Culverts were mostly built by the Victorians

“Daylighting” is the action of returning a culverted river to open water. At its simplest it is taking the lid off the culvert, but most designs aim to create a more natural river shape and re-introduce ecological habitats.

It makes sense to do this now that the benefits of Victorian-era culverting have given way to modern problems of old age, pollution, capacity and blockage, and the loss of the pleasure of water. No engineering structure will last for ever – culverts have to be maintained and eventually replaced if the buildings and infrastructure above are to be safe.

Victorian culverts were built when cities were smaller and less of the ground was paved. Nowadays flood runoff is much greater even before we consider climate change, but the culverts’ flood capacity has not increased. This can have serious consequences, as in Newcastle a few years ago when an overwhelmed culvert collapsed and washed out the foundations of two blocks of flats built over it. An open river will have a higher flood capacity than a culvert, and a slight overflow certainly won’t have the catastrophic consequences of a blockage or collapse.

A collapsed culvert left several buildings dangling precariously in Newburn, Newcastle. Owen Humphreys/PA

Culverts also help conceal pollution sources. For example, Bradford has more than 50 sewer overflows and many more frequently unmapped drains from roads and factories. Most of these discharge into culverts without anyone seeing them.

It is not surprising that there is widespread pollution from misconnected drains and malfunctioning sewage infrastructure that we don’t discover until the river eventually emerges downstream into the daylight. This problem is definitely not unique to Bradford or to the UK. If rivers were daylighted and visible the pollution would more obvious and easier to fix.

Dawn of daylighting

Colleagues and I have been researching the impact of “deculverting” for a over a decade now, most recently in a review of evidence published in 2018.

In the 96 urban projects the review looked at, daylighting was mostly driven by a desire to create new habitats, to reduce flood risk, provide new amenities and as part of regeneration projects. Water gives a sense of place in a city, and often becomes to focus for civic activities.
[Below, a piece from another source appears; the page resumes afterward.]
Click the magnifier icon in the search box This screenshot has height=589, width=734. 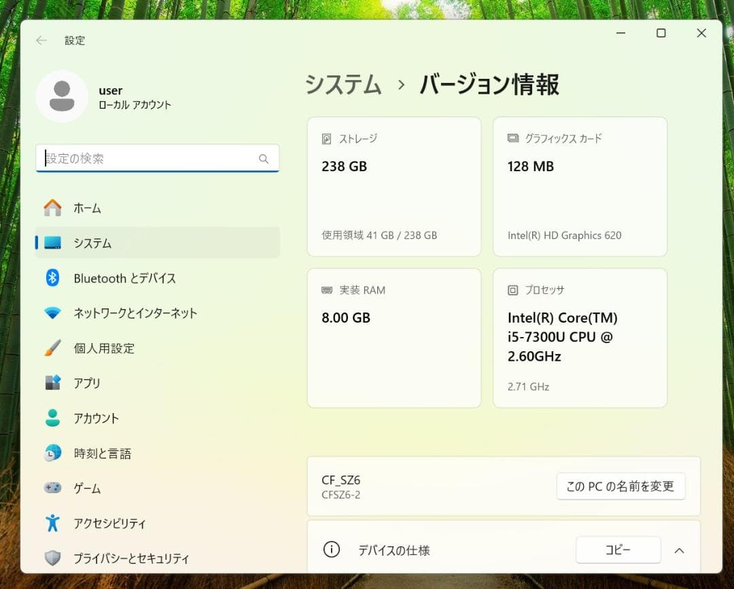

Wildlife will return to the city – even if it is just ducks.

Many successful daylighting projects have been suburban or parkland sites such as the opening of 900 metres of the River Alt in Liverpool. Major urban daylighting projects are rarer – the opening of the Roch in the centre of Rochdale to reveal the river and a 14th-century bridge is a notable recent example.

One particularly impressive example is the Saw Mill River in Yonkers, a suburb of New York City, where US$34 million was allocated to opening the river to create a public park and habitat for migratory fish. Consequential redevelopment along the new corridor is reshaping the city.

A lovely small example is the creation of a pocket park on the Porter Brook in Sheffield, costing a more modest £400,000. As a senior Sheffield City Council official said to me, having this completed example has made it easier to explain the idea and value of daylighting to developers, and further projects are now planned in the city.

Earlier generations culverted – and killed – their rivers for reasons which were good at the time. But times have changed. Daylighting offers the opportunity to reduce flood risk and bring water and nature back to towns and cities.


David Lerner discussed his “daylighting rivers” research on a recent episode of BBC Radio 4’s Start the Week.